Since pictures are not part of the copy, please output only the lines from the one with "Instruction: Insert colorbar" through the end of the data below, exactly as written.

Source data
※
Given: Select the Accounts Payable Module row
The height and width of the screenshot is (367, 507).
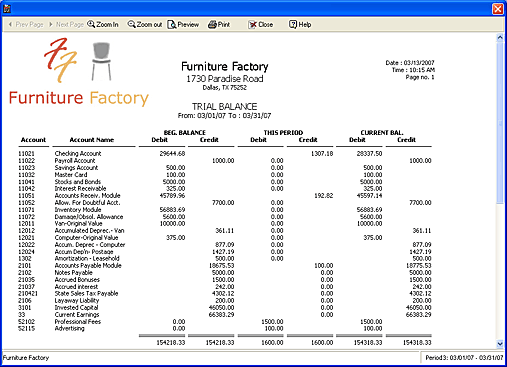Looking at the screenshot, I should (x=225, y=266).
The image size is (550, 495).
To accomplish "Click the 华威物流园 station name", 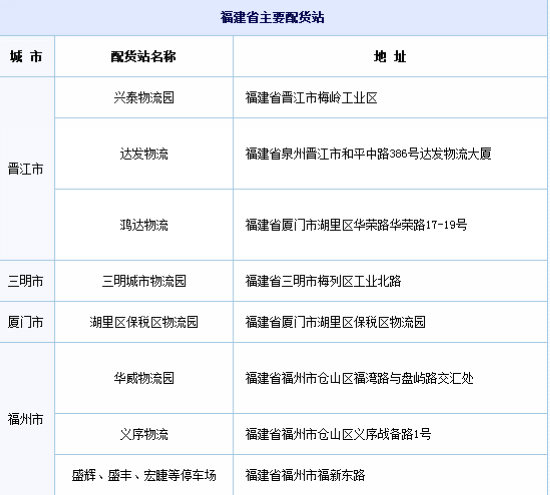I will click(144, 378).
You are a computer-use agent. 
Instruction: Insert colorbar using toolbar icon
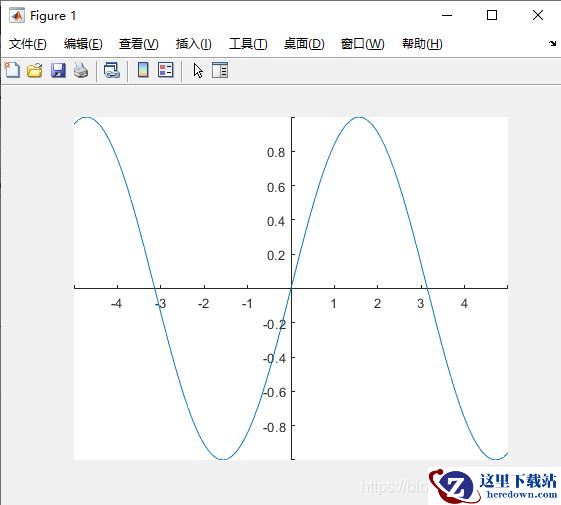pos(143,70)
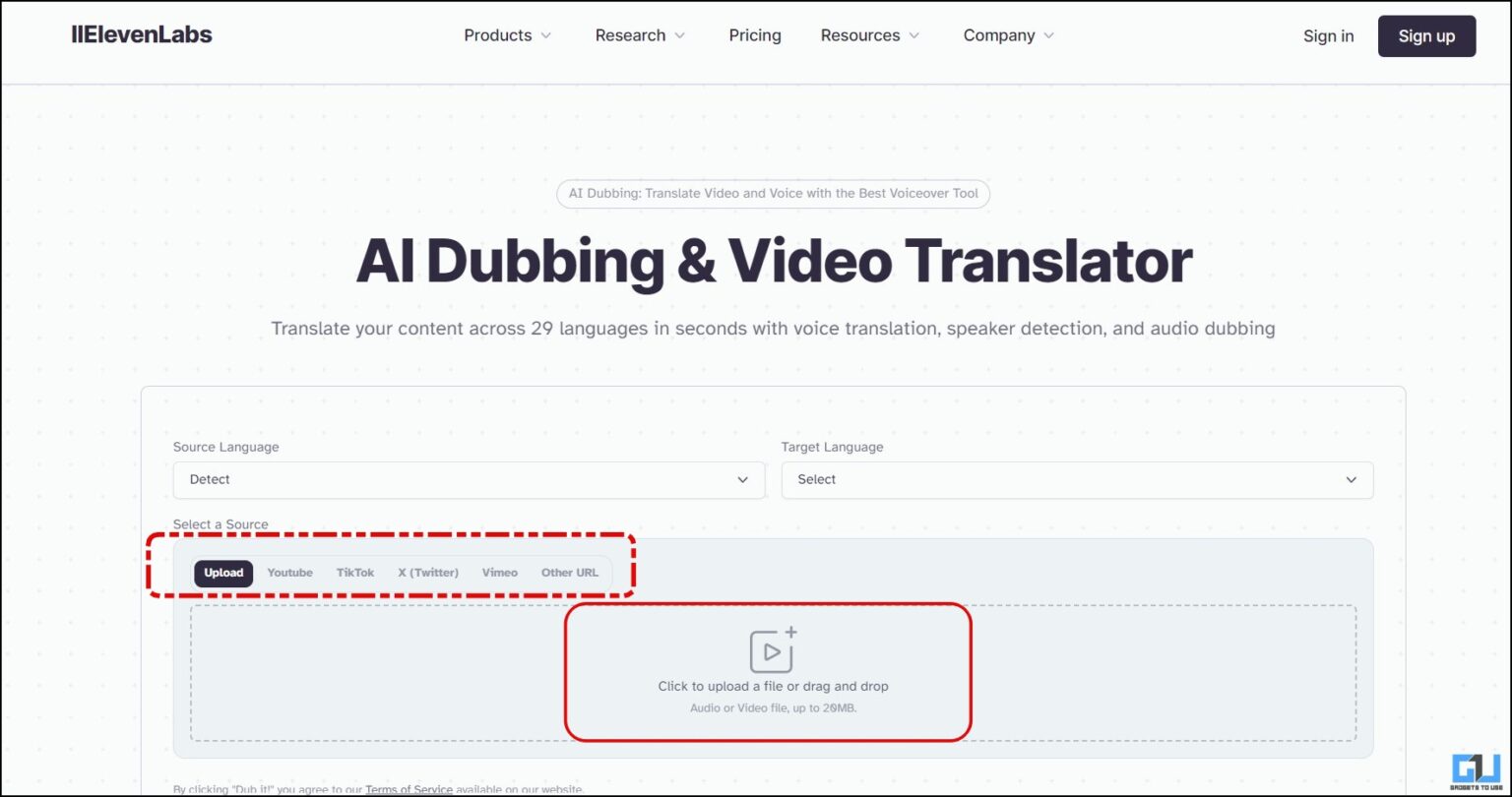The image size is (1512, 797).
Task: Click the Company chevron arrow
Action: (x=1050, y=35)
※
▸ Response area:
Instruction: Insert colorbar using toolbar icon
pos(143,70)
The image size is (1512, 797).
Task: Click the Company chevron arrow
Action: (x=1050, y=35)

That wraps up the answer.